What you will do:
Extract the passage from the natural gas market report that starts with "Natural Gas Price" and goes on through "in December 2025.", copying it word for word.

Natural Gas Market Indicators – 501st Edition

Natural Gas Market Summary

Extreme cold is expected in the coming days across much of the northern and eastern U.S. The multi-wave Arctic outbreak is likely to sustain below-normal temperatures across the Central and Eastern U.S., driving up demand for natural gas and electricity. Dr. Ryan Maue of Weather Trader reported that “potentially catastrophic winter weather” could affect much of the eastern U.S. into the weekend, with Saturday temperatures near and below minus 20°F expected across the Midwest and Great Lakes. Looking at market conditions, natural gas supplies this week appear robust, with production up year over year and storage inventories above both year-ago levels and the five-year average. Canadian imports are rising ahead of the cold, even as the Arctic cold arrives first in the north. The Market Indicators team is monitoring these developments closely and will provide updates as conditions evolve and material market impacts emerge.

NGMI 501: Looking to the Future

In the 500th edition of the Natural Gas Market Indicators (NGMI), the Market Indicators team looked back at how the natural gas market has changed over the last twenty years. With the 501st, we look forward: where might the market be headed as it considers issues of reliability, demand growth, LNG markets, energy security, new infrastructure requirements, and more?

This edition relies on two main sources for near-term projections: the U.S. Energy Information Administration (EIA) and Rystad Energy. Annual projections are presented as ranges and midpoints to reflect prevailing expectations. Select monthly charts provide additional detail on near-term projections. As with any projection, these outlooks are subject to change. Unforeseen changes and new information may alter outcomes over time. Nevertheless, today’s expectations offer valuable insight into near-term market sentiment and potential system dynamics.  

Natural Gas Price Projections: Shifting Expectations at the Henry Hub

Henry Hub prices finished 2025 above 2024 levels but within historic averages, yet forecasts for the years ahead are mixed. While near-term expectations have been revised sharply in recent months, longer-term projections indicate widening uncertainty around annual outcomes.

After reaching historic lows in 2024, nominal Henry Hub spot prices averaged $3.53 per MMBtu in 2025, according to the EIA, up about 61 percent from the prior year but within the historic range. The spot price closed the year at $4.26 per MMBtu in December 2025.

Raw data:
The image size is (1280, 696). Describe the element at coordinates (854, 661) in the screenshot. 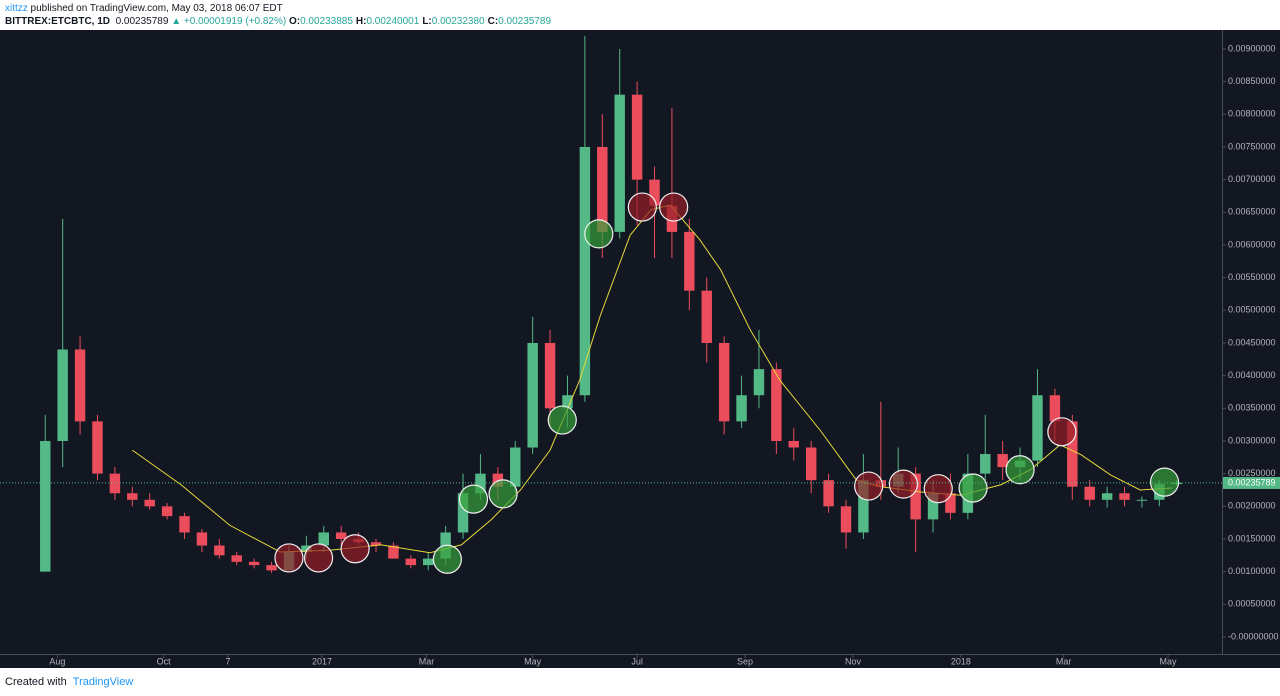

Finished exercise:
Natural Gas Price Projections: Shifting Expectations at the Henry Hub

Henry Hub prices finished 2025 above 2024 levels but within historic averages, yet forecasts for the years ahead are mixed. While near-term expectations have been revised sharply in recent months, longer-term projections indicate widening uncertainty around annual outcomes.

After reaching historic lows in 2024, nominal Henry Hub spot prices averaged $3.53 per MMBtu in 2025, according to the EIA, up about 61 percent from the prior year but within the historic range. The spot price closed the year at $4.26 per MMBtu in December 2025.